Lisa continuou com os rascunhos na pintura. Eu estava distante e sem as lentes, não conseguia enxergar o que estava desenhando. Ela gostava de pintar tudo. Qualquer coisa mesmo. Desde paisagens detalhadas até caricaturas. Mas todas pareciam seguir um padrão de paleta de cores, ou talvez só fosse coisa da minha cabeça. No mais, era de se admirar.

— Delilah está tão quieta — Lauren estreitou os olhos de mel em minha direção. — Ficou doente, com certeza.

Não absorvi muito da conversa. Estava quieta porque estava pensando. Eram poucas as vezes em que eu me acomodava no silêncio.

— Eu programei um lugar para todos nós irmos — anunciei. Talvez tivesse sido melhor ter mantido a língua calma. Lisa enfim tirou os olhos do quadro e os levou até mim. — Boulevard de la Croisete — pronunciei do meu jeito. As aulas de francês do papai foram pagas à toa.

— É uma avenida, não? — ela esboçou um sorriso. — Pesquisei tudo antes de vir.

— E o que tem para fazer lá? — Camille se apressou.

— É, é uma avenida. Deve ter de tudo. Mas não interessa, porque eu marquei presença em um salão de festas. Consegui ingressos de graça. Acho que é um baile, talvez uma confraternização, uma festa. Não sei. Parece ser diferente.

O improviso é a chave.

— Por que não nos avisou que marcou presença? — Belmonte voltou a questionar. — Eu teria comprado algo para vestir.

— Eu acabei esquecendo. Mas a Devon já sabia de tudo e comprou máscaras de baile antes de viajarmos. — Não sei se elas não entenderam, ou se entenderam e só não gostaram. Suas expressões não eram boas. Aguardei pela confirmação de Devon para a mentira, que acenou com a cabeça. — O uso é obrigatório.

Lauren se animou bruscamente. Não que fosse raro. Lauren animava-se para quase tudo. Sua voz sussurrava entusiasmo, criando uma sinfonia de antecipação para a noite que acabaria em terror.

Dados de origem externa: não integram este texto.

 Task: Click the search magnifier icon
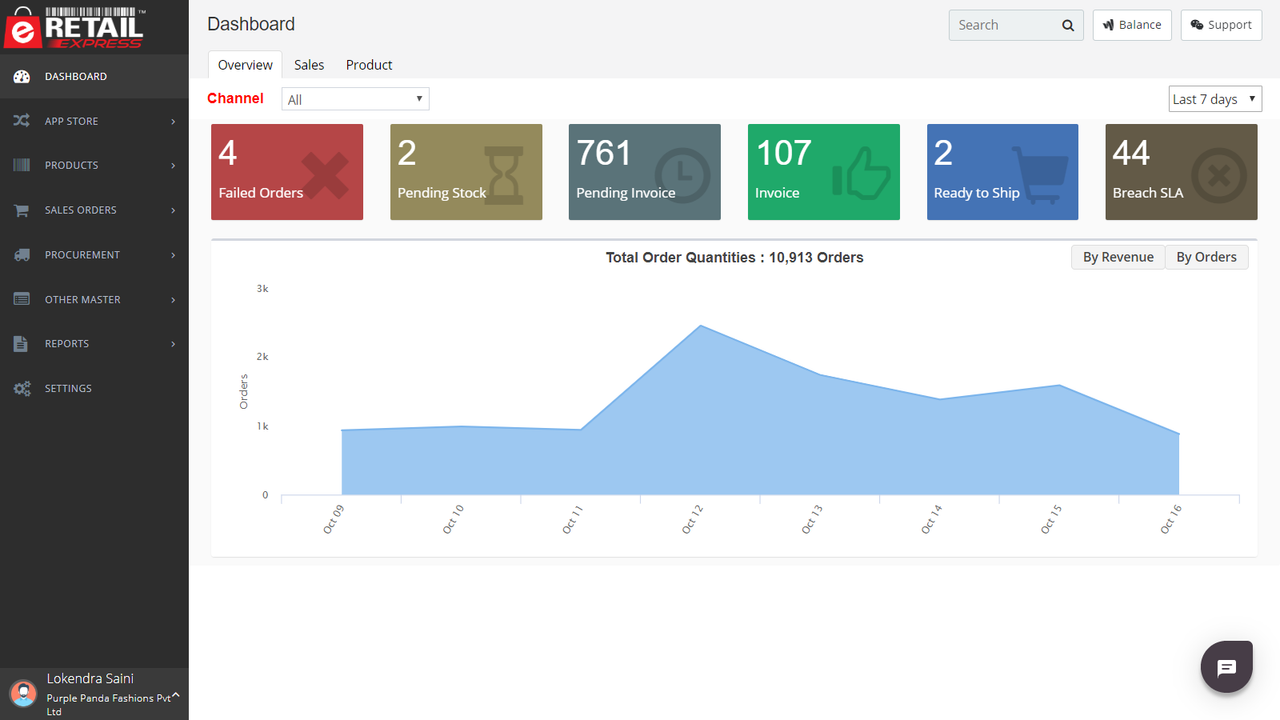tap(1067, 25)
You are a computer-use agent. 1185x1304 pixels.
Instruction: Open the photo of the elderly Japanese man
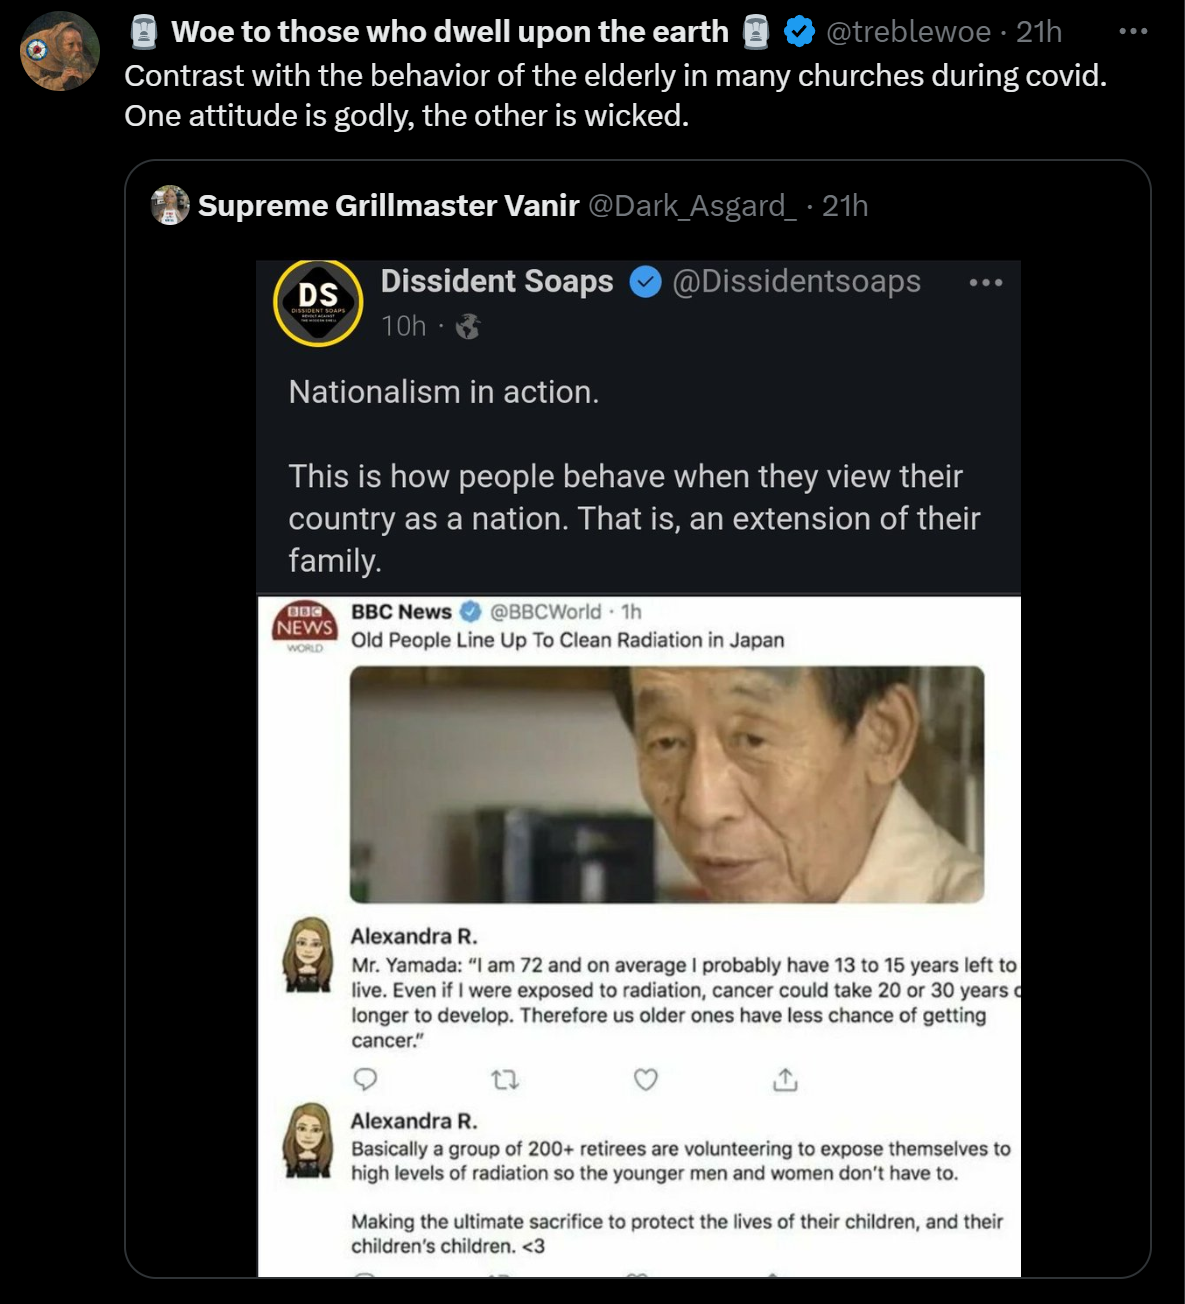tap(666, 784)
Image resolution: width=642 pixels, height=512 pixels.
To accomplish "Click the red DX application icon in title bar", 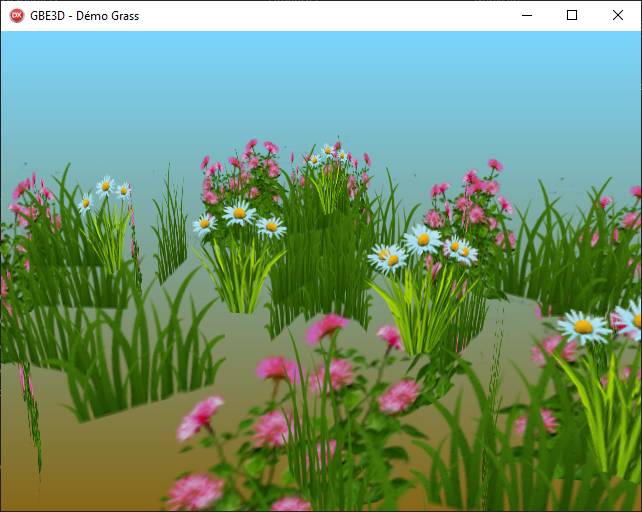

— Você tem o convite guardado?

Devon e eu nos entreolhamos.

— Não... não temos convites, a presença é confirmada por lista. Não é necessário apresentar convites.

A ansiedade nos meus olhos era como faíscas de uma fogueira de emoções, alimentando a expectativa do inexplorado que aguardava na iminência do baile, onde as máscaras esconderiam não apenas rostos, mas também a pior história que hoje tenho para contar.

— Não sei se máscaras de gala combinam comigo — Camille ficou ali me olhando, talvez esperando que eu dissesse que tudo não passava de uma brincadeira e que não iríamos a baile algum.

— Não precisam combinar. Se você usá-las, ninguém vai saber que é você. — Devon levantou-se do chão, limpando a traseira da calça jeans com as mãos. Eu concordei.

Entre risos e suspiros, discutíamos as máscaras que escolheríamos, cada uma guardando seu segredo por trás da promessa de anonimato.

— Quando é? — questionou Lauren.

Novamente, Devon e eu trocamos olhares, temendo com as possíveis respostas. Ela começou a rir.

— Ah... veja bem...

— Amanhã — Devon me interrompeu.

E aí a Camille começou a entrar em pânico. O tamanho do cabelo ou as unhas do pé dela não estavam do jeito que ela queria, já me esqueci o que era. Lisa não mais parecia nos ouvir, só ver. E só via a moldura em sua frente sendo traçada aos poucos por seus esboços. Minha visão sempre fora fosca, mas recordo-me de enxergar muito detalhadamente tons quentes de laranja.

Acho que foi a última vez em a vi fazer o que amava. A tal sensação já não era mais tão revigorante.